Dans le cadre de la présente instance, un second [18], celui de la région Nouvelle-Aquitaine, a été sollicité, lequel retient, dans son avis du 1er octobre 2024, ce qui suit : « […] Il s’agit d’une femme âgée de 53 ans à la date de la première constatation médicale, qui présent une pathologie caractérisée à type de rupture partielle ou transfixe de la coiffe des rotateurs de l’épaule gauche objectivée par [28] figurant au tableau 57 A des maladies professionnelles du régime général. Il s’agit d’une atteinte de l’épaule dominante. La date de première constatation médicale est fixée au 23/06/2021 (date de la réalisation d’un IRM de l’épaule gauche). Son dossier est soumis au [18] car le délai de prise en charge n’est pas respecté date de fin d’exposition au risque retenue par la Caisse le 20/03/2019 (arrêt de travail) soit un délai de 826 jours au lieu des 365 prévus par le tableau (dépassement de 461 jours). La profession de l’assurée est animatrice merchandising textile dans la grande distribution depuis le 24/04/2001 en grande surface. Le temps de travail déclaré est à temps complet de 25 heures par semaine sur 5 jours. L’enquête administrative est en faveur de l’exposition professionnelle au sens du tableau 57A. Le comité a pris connaissance du courrier du médecin du travail daté du 04/01/2022. Au vu des éléments fournis aux membres du [22], le Comité considère que les gestes et postures décrits montrent une hyper sollicitation de l’épaule gauche dominante pouvant être directement à l’origine de la pathologie déclarée, nonobstant le dépassement du délai de prise en charge. En conséquence, le [20] considère que les éléments de preuve d’un lien de causalité direct entre la pathologie déclarée et l’exposition professionnelle incriminée sont réunis dans ce dossier ».

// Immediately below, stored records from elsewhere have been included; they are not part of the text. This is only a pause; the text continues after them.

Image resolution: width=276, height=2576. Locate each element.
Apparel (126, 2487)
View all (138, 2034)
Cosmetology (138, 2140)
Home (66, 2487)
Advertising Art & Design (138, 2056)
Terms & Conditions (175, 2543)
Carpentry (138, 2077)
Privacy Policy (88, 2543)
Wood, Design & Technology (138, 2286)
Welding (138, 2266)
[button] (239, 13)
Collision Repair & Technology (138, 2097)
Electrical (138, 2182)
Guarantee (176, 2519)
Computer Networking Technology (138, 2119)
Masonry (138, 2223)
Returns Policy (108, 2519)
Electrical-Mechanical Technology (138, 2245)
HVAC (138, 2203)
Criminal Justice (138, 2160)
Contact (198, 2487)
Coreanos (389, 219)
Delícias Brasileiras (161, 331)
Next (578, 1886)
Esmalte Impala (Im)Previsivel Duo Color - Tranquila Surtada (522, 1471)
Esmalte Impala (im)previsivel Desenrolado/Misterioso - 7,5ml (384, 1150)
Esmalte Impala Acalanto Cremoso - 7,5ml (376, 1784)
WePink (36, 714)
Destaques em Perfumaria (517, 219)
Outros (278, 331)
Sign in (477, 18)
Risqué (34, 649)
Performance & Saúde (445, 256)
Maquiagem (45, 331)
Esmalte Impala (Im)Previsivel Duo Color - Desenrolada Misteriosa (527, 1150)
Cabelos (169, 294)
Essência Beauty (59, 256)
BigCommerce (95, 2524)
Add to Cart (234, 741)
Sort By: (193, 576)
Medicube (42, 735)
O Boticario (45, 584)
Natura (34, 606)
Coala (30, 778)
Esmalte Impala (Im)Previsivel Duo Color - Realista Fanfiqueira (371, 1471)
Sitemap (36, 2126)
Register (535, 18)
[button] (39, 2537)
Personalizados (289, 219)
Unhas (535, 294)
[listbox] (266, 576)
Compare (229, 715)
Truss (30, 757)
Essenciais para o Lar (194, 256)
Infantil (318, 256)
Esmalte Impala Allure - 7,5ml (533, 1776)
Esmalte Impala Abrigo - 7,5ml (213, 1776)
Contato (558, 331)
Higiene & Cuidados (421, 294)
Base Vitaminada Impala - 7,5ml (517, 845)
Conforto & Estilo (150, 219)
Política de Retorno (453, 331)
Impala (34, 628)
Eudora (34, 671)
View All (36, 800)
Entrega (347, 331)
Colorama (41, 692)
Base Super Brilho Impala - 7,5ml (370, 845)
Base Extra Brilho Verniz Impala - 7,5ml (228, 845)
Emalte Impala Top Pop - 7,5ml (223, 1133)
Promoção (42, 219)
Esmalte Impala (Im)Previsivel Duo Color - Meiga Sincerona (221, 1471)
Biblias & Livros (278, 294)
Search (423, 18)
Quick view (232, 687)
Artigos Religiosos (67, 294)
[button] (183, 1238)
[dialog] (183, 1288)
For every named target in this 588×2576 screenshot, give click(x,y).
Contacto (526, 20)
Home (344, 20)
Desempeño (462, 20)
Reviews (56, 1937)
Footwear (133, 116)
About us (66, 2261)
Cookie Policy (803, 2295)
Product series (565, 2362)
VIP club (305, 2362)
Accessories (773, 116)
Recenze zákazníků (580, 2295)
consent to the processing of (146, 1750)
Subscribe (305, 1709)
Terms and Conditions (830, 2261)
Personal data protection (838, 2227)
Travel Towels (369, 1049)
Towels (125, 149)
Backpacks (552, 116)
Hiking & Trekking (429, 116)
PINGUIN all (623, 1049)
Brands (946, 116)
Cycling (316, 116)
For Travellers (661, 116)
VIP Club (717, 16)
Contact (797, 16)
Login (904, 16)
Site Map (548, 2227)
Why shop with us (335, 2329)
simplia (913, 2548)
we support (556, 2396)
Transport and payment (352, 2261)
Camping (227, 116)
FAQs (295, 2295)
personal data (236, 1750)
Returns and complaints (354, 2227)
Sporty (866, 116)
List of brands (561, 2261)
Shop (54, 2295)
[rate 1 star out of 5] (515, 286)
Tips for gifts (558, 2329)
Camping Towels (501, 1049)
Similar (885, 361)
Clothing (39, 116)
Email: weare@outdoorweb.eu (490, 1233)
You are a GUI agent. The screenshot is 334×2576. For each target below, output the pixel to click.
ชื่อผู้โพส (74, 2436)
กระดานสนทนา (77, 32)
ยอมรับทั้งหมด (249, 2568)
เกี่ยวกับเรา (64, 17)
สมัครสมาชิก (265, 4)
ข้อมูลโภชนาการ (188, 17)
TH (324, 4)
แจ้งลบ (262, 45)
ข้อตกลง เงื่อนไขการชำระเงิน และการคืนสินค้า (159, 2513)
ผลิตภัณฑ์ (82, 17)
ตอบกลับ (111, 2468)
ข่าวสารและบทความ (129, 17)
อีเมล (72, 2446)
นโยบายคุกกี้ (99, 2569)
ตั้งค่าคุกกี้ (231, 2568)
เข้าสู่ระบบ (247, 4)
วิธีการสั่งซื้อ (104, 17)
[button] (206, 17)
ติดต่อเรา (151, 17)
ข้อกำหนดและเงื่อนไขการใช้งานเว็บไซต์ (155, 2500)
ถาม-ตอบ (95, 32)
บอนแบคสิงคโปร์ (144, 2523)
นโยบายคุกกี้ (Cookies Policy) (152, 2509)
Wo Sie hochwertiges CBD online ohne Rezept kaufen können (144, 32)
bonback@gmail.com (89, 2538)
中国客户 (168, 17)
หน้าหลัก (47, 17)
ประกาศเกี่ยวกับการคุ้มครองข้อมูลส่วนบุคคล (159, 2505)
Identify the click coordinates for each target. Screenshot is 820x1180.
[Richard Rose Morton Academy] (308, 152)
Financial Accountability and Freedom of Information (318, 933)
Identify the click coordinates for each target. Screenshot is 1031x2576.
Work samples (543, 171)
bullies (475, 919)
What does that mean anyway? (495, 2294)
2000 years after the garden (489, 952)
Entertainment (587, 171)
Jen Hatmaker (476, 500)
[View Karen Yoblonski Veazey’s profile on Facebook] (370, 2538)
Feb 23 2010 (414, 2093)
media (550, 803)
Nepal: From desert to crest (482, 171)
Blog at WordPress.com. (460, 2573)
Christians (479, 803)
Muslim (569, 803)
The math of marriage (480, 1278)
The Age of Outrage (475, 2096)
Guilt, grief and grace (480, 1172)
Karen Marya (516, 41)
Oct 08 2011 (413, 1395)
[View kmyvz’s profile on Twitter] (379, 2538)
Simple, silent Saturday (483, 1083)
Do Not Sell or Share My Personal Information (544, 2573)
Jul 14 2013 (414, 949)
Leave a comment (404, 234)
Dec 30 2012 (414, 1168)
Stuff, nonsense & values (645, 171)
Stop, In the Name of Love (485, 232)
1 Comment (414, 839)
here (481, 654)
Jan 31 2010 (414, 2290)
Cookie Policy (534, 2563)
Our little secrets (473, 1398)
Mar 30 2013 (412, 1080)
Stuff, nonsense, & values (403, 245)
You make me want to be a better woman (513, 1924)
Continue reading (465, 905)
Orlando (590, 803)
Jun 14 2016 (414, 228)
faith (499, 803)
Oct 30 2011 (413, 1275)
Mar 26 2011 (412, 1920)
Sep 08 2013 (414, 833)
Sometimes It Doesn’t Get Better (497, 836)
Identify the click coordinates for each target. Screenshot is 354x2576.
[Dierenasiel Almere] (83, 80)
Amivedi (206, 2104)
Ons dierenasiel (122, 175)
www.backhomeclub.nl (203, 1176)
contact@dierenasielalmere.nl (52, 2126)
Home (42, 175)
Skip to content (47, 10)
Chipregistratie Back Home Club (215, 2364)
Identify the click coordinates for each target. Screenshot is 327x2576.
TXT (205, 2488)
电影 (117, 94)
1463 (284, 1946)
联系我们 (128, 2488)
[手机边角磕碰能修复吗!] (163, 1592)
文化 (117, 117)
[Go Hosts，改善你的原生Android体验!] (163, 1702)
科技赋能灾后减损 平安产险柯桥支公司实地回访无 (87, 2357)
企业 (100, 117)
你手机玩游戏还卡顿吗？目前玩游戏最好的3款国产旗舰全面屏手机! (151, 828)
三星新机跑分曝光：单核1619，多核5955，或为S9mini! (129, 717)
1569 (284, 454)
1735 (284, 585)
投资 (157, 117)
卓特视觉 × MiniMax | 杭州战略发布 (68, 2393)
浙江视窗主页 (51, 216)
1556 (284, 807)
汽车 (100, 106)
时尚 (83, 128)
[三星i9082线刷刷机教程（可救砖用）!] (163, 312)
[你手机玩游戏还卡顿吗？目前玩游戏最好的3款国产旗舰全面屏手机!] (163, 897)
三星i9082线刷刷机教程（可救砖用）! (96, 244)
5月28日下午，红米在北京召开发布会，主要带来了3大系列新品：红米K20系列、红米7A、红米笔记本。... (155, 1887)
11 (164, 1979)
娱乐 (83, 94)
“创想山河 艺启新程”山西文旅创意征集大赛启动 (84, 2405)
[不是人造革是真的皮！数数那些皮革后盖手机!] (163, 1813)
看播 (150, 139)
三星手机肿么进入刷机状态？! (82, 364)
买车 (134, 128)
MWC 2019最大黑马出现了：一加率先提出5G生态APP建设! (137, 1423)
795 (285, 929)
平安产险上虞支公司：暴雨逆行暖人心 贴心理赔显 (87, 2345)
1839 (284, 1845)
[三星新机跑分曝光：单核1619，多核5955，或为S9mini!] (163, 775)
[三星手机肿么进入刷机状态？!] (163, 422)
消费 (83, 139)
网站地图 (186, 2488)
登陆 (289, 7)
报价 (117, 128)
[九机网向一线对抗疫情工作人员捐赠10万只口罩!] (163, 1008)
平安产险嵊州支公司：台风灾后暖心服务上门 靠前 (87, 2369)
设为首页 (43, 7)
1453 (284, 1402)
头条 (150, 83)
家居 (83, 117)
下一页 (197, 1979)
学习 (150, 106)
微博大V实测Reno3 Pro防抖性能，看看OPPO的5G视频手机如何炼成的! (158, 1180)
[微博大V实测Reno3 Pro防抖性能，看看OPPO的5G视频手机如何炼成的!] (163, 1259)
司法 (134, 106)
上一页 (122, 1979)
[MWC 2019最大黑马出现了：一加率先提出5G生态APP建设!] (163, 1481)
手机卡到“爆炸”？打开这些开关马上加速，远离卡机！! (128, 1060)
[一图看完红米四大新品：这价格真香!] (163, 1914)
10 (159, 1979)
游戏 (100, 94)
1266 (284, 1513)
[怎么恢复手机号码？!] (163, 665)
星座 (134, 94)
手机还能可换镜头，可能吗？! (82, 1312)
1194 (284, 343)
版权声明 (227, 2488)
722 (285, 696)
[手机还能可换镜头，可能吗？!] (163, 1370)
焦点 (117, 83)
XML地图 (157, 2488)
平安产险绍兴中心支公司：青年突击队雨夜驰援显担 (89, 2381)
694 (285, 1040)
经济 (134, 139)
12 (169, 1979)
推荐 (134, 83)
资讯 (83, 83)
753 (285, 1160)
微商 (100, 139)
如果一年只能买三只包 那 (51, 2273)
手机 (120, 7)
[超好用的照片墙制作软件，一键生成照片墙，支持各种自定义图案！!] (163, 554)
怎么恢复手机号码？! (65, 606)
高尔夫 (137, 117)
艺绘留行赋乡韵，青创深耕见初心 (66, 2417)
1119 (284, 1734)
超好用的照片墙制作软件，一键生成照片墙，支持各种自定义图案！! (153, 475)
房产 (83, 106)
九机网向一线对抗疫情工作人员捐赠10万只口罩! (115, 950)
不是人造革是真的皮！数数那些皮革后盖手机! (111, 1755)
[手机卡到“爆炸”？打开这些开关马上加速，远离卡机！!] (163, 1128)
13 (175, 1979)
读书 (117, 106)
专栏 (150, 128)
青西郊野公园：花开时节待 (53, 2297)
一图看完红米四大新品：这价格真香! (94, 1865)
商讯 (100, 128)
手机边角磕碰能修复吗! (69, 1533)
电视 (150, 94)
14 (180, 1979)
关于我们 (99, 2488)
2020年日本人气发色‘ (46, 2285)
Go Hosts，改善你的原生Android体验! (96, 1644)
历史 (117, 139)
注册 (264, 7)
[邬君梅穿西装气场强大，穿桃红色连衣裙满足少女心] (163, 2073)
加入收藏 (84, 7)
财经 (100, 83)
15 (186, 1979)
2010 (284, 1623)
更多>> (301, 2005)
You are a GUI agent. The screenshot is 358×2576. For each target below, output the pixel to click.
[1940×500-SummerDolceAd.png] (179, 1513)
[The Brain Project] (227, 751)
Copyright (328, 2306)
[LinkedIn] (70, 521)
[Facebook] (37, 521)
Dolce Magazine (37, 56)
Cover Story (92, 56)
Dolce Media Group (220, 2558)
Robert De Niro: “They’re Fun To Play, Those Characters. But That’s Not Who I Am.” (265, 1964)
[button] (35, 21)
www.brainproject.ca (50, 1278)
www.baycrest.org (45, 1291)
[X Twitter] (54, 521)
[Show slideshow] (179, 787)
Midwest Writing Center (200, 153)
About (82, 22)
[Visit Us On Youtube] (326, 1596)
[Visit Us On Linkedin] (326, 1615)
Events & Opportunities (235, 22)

Le [21] cite dans son avis l’ensemble des éléments de fait qu’il retient pour caractériser le lien direct entre la maladie de l’assurée et ses conditions de travail de sorte que son avis répond tout à fait, en la forme, aux exigences de motivation qui s’impose à lui.
Sur le fond, il ressort du questionnaire « assuré MP » que Mme [M] dans l’exercice habituel de ses fonctions, devait effectuer les tâches suivantes : « Maintenance des surfaces de vente – débrief des résultats – organiser et rythmer les activités selon les priorités – réceptionner les colis – contrôler les prix – réapprovisionner les rayons et les plateaux (offres promos) – remettre les retour articles – ranger la réserve à 11h (matériel, palettes, arrivage) et nettoyer – traiter les ruptures et passer les commandes – conseiller les clients et les accompagner dans leur achat – renseigner en puériculture et monter les équipements ex poussette – avoir un regard sur l’alimentation/soins bébé – traiter les mails et les appels – relayer voir remplacer le manager et les employés – représenter l’encadrement – faire le suivi des apprenants, recevoir les équipes de l’après-midi – rangement magasin à 16h30- réappro si besoin – implantation de plateau le lundi -v traiter les anomalies et réclamations. Bureau ou domicile : préparer, les plans et l’organisation des futures collections et offres promos – l’ordre du jour des réunions et les plannings – faire mes analyses et présentation ».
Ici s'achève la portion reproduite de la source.